Thesis Post #1: Let's begin, shall we?
originally posted 10/9/2008

This blog is an attempt to keep track of research I am doing for my thesis project.

So far I've been writing everything out long-hand, and while I will continue to do so out of personal preference, I think this platform will be helpful to keep track of web links, online articles, relevant images, etc. (It is also way easier to decipher than my handwriting, and convenient for sending to teachers back home at Parsons that want to make sure I am actually doing work during my semester abroad.)

We'll see what direction this goes, but I have a feeling most of the posts will fall into some basic categories (not in order)...

1. Important relevant quotations
(which I may or may not elaborate on.)

2. Links to articles or websites.

3. Lists of other resources, i.e. books, academic journals, etc.

4. Short summaries of those book or articles
(if I read them so I can later recall what they were about.)

5. Short summaries of a particular expert's point of view or arguments.
(many of them are conflicting so it gets difficult to keep them all straight)

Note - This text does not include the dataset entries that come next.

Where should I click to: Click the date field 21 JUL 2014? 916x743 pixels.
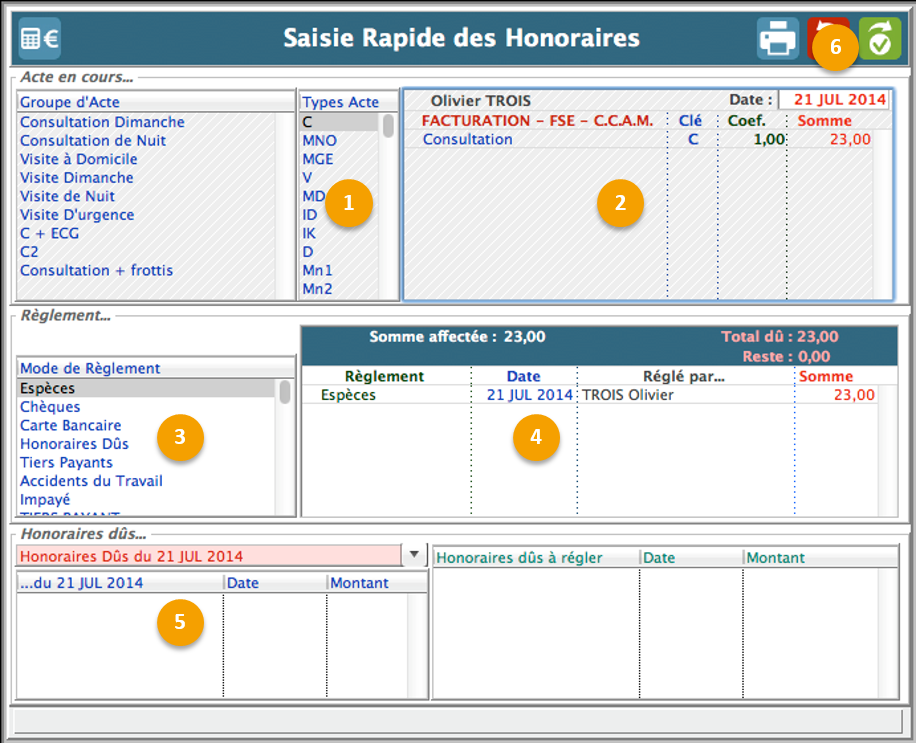(x=834, y=100)
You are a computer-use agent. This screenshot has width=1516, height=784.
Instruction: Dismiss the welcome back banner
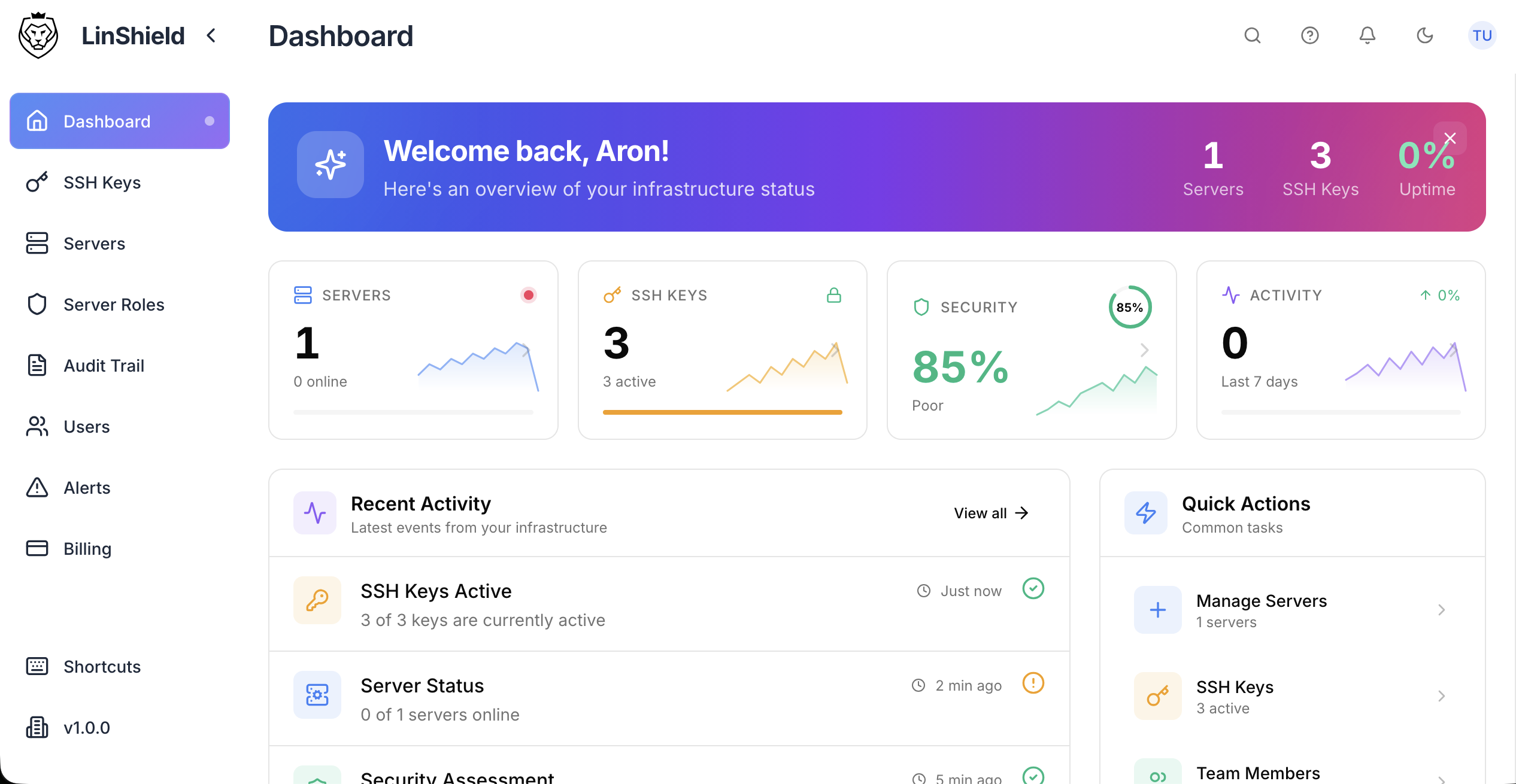(1451, 138)
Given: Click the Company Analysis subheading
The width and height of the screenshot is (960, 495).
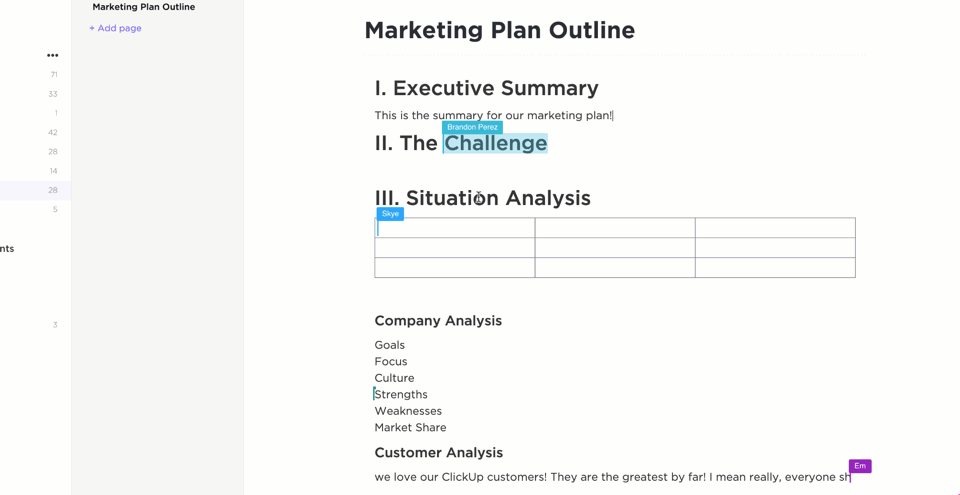Looking at the screenshot, I should tap(438, 321).
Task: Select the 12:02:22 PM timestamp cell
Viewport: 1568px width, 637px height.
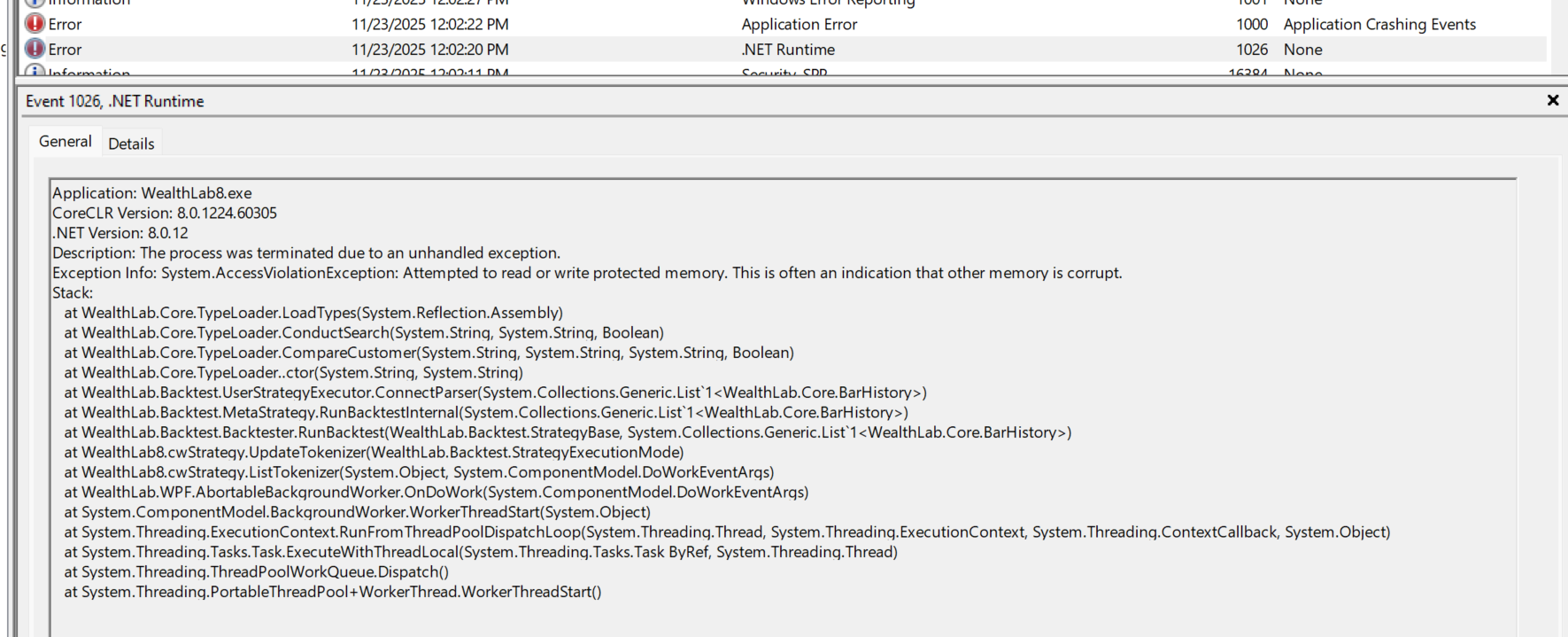Action: coord(429,25)
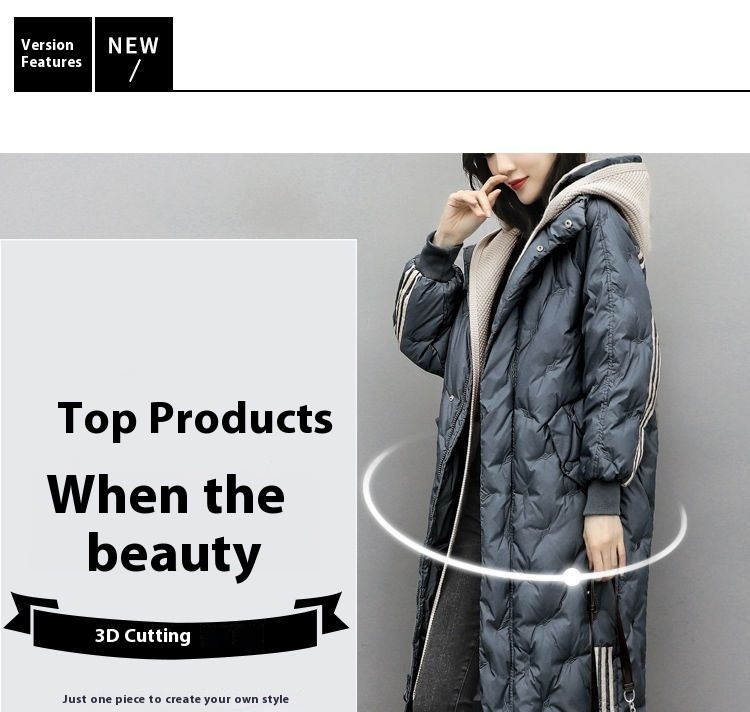Click the striped trim on left sleeve
The width and height of the screenshot is (750, 712).
(407, 299)

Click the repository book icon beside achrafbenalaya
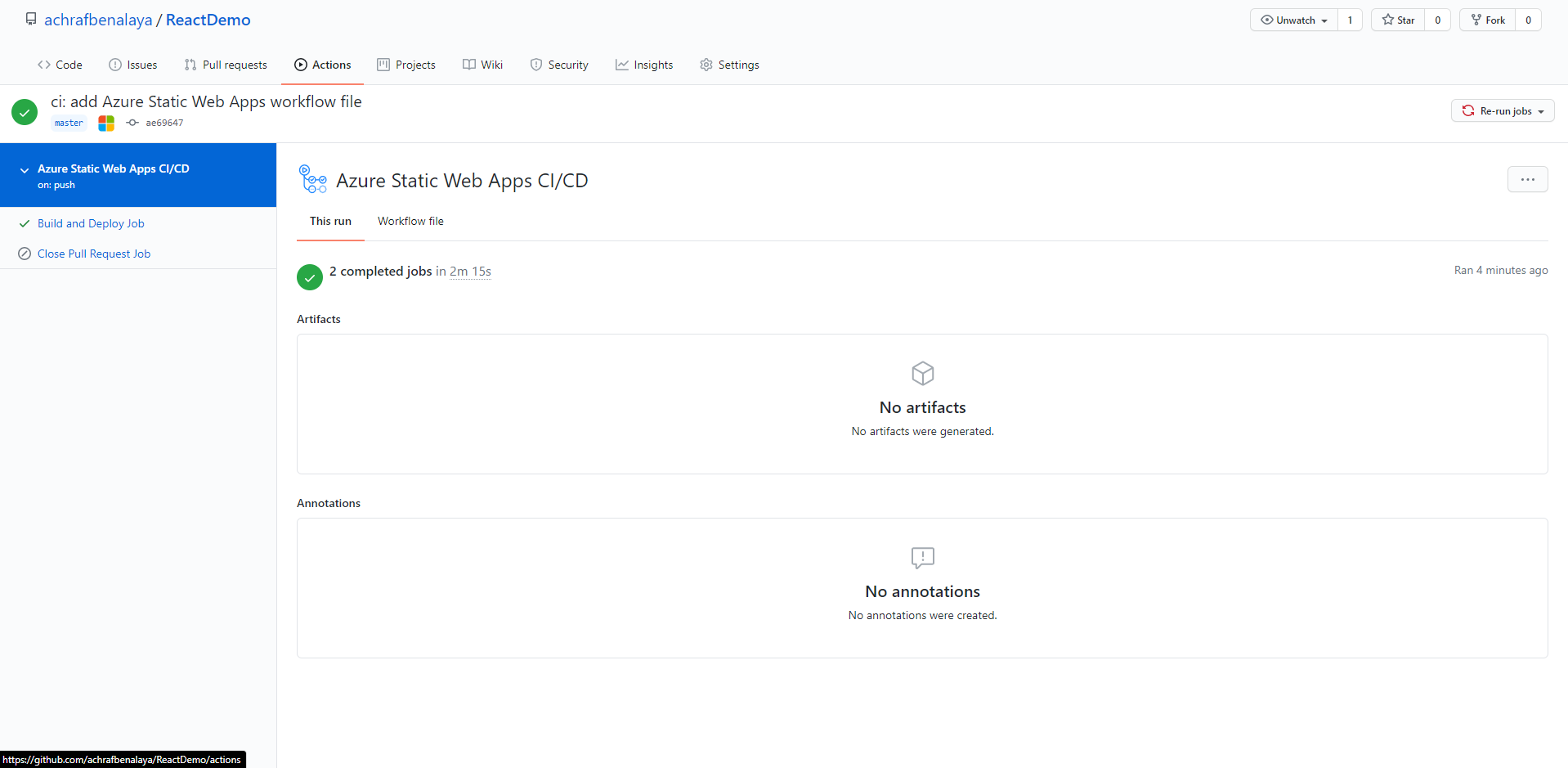pos(31,19)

5. Relevant photos and diagrams

6. Possibly links to pdf or jpg scans of my long-hand notes

7. Whatever else I feel so inclined to include...

Please note that I am not a professional in this field by any means. If I make incorrect assumptions, draw false parallels between things, misquote, misinterpret, or do anything else wrong, please realize that fact. Also feel free to correct me.

If you have any feedback, questions, or want to get in touch with me for any reason at all, please email me at

p.s. The point of this blog is not to be pretty, it is to track my research, and possibly help other people who want to know more info on the topics I cover here.
Apologies if you find it boring, but I have a diff blog full of photos and design inspiration elsewhere.